DIRECTIVE:
Display each line of the data below that contains the string "agent", treating uppercase and lowercase letters as distinct.

RAW DATA:
________________________________________

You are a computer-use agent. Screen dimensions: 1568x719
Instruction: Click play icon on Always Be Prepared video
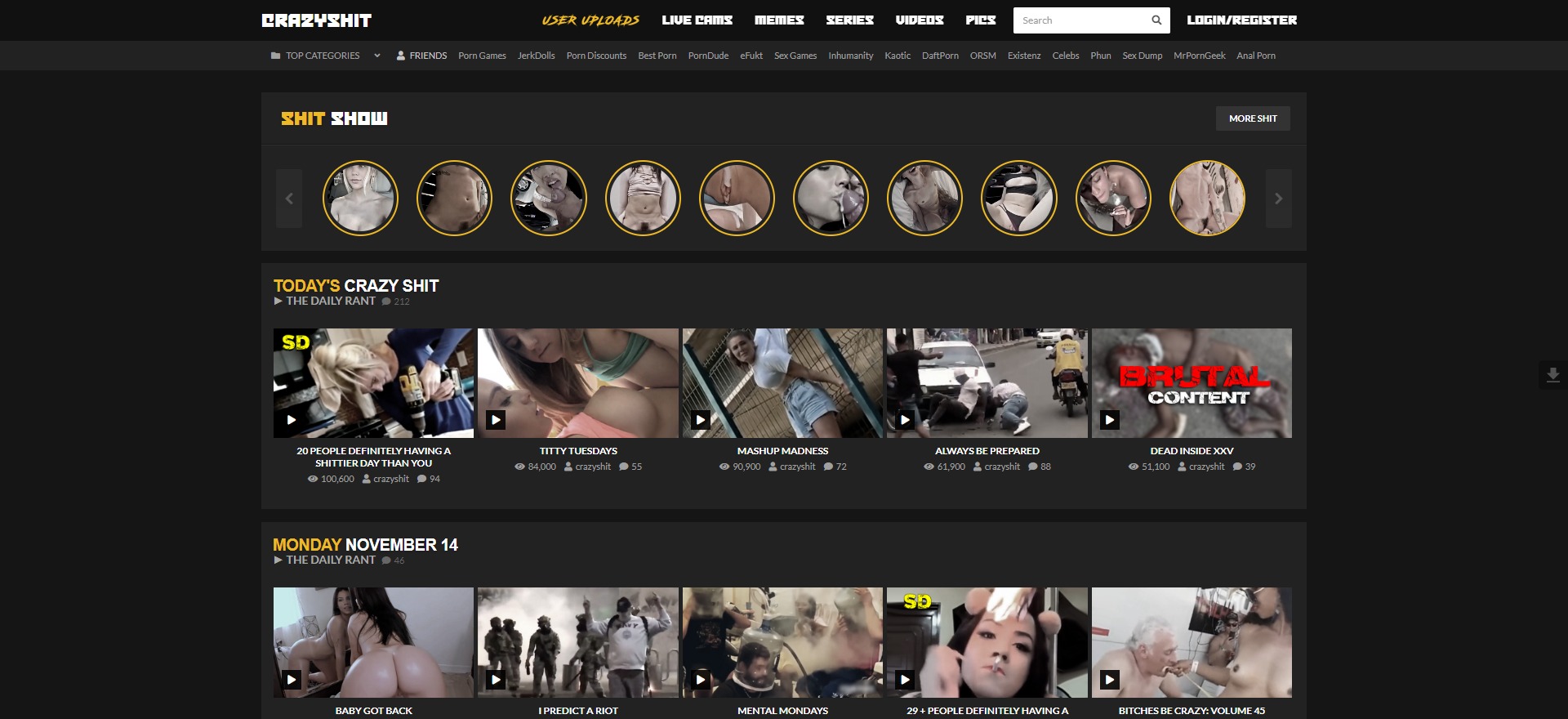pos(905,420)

________________________________________

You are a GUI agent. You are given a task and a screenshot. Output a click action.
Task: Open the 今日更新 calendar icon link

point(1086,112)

________________________________________

RESPONSE BELOW:
You are a computer-use agent. Screen dimensions: 1568x719
You are a GUI agent. You are given a task and a screenshot. Output a click action.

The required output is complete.